Compute the (optionally weighted) Riemannian center of mass also known as Karcher mean of the vector x of points on the AbstractManifold M, defined as the point that satisfies the minimizer

$$$\argmin_{y ∈ \mathcal M} \frac{1}{2 \sum_{i=1}^n w_i} \sum_{i=1}^n w_i\mathrm{d}_{\mathcal M}^2(y,x_i),$$$

where $\mathrm{d}_{\mathcal M}$ denotes the Riemannian distance.

In the general case, the GradientDescentEstimation is used to compute the mean. mean( M::AbstractManifold, x::AbstractVector, [w::AbstractWeights,] method::AbstractEstimationMethod; kwargs..., )

Compute the mean using the specified method.

mean(
M::AbstractManifold,
x::AbstractVector,
[w::AbstractWeights,]
p0=x,
stop_iter=100,
retraction::AbstractRetractionMethod = ExponentialRetraction(),
inverse_retraction::AbstractInverseRetractionMethod = LogarithmicInverseRetraction(),
kwargs...,
)

Compute the mean using the gradient descent scheme GradientDescentEstimation.
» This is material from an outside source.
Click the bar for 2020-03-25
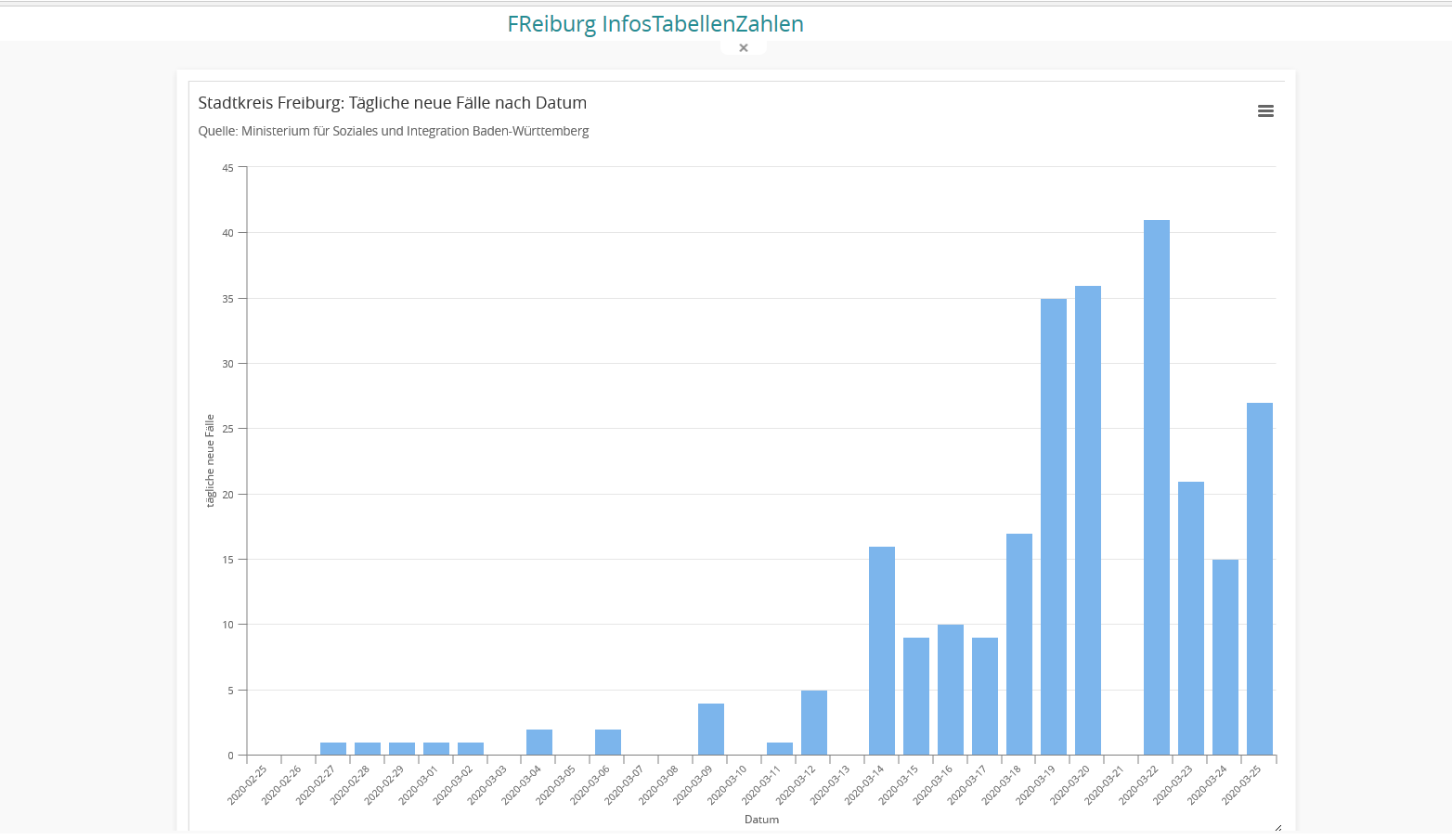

Optionally, provide p0, the starting point (by default set to the first data point). stop_iter denotes the maximal number of iterations to perform and the kwargs... are passed to isapprox to stop, when the minimal change between two iterates is small. For more stopping criteria check the Manopt.jl package and use a solver therefrom.

Optionally, pass retraction and inverse_retraction method types to specify the (inverse) retraction.

The Theory stems from[Karcher1977] and is also described in[PennecArsigny2013] as the exponential barycenter. The algorithm is further described in[Afsari2013].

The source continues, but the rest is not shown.